Before remanding the issue to Justice Kaplan for redetermination, the First Department focused on the “suggestion” inherent in her decision “that the formula was intended to cover the support needs of the non-monied spouse, such as food and clothing, but not the cost of the mortgage payments for her residence.” However, because any specific reference to the carrying charges for the marital residence was absent from the temporary maintenance formula amendment, the First Department considered:

[It was] reasonable and logical to view the formula adopted by the new maintenance provision as covering all the spouse’s basic living expenses, including housing costs as well as the cost of food and clothing and other usual expenses.

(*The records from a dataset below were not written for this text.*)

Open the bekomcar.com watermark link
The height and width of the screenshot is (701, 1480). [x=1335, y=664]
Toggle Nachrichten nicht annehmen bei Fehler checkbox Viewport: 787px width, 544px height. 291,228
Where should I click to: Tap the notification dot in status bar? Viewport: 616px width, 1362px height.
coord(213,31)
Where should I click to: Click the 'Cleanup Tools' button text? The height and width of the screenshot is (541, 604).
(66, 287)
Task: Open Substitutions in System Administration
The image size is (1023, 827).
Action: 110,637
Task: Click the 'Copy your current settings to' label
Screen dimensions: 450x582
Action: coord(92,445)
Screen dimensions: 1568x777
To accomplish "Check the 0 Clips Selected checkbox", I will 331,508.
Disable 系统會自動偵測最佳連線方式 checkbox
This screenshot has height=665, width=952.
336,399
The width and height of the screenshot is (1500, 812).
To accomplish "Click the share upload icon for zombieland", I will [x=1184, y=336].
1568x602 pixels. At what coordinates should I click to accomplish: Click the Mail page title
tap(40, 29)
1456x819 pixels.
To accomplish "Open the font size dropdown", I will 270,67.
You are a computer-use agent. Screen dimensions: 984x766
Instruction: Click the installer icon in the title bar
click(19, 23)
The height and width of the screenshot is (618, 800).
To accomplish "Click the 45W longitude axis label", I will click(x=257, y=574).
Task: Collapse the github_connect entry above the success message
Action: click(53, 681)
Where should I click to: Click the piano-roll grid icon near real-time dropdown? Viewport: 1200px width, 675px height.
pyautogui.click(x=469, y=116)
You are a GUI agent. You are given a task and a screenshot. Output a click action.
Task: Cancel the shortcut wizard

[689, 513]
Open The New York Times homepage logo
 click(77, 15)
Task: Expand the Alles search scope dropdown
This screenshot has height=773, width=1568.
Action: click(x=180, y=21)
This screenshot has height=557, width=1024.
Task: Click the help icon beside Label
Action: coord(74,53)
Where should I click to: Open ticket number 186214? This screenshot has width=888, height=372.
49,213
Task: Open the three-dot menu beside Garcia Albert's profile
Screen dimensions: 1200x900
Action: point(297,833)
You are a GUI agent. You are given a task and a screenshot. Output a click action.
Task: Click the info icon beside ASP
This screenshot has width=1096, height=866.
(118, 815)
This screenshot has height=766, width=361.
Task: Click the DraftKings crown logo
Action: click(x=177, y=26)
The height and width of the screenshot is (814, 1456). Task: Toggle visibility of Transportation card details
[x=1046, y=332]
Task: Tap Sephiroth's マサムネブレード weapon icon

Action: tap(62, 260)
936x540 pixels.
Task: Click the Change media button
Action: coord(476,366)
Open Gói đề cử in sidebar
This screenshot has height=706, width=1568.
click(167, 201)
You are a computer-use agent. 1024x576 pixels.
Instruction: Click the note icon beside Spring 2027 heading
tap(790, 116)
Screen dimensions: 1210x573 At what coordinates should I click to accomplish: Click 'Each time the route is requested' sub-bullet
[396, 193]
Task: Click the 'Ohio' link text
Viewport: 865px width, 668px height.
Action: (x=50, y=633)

The First Department noted that prior to the amendment, it was common to award support both in cash payments to the spouse as well as to third-parties. That practice was “not only eminently reasonable, but also the most expedient way of covering payment of the necessities, and protecting the home as a marital asset.” The “new approach” changes that, instead awarding “the amount that will cover all the payee’s presumptive reasonable expenses.”

The First Department did not rule out the possibility of a direct mortgage payment, but, as required by the statute, only after the analysis of income in excess of the $500,000.00 cap was made.

The impact of this decision is clear.  However, it also reveals the lack of logic in the remaining support calculations required by the various support provisions.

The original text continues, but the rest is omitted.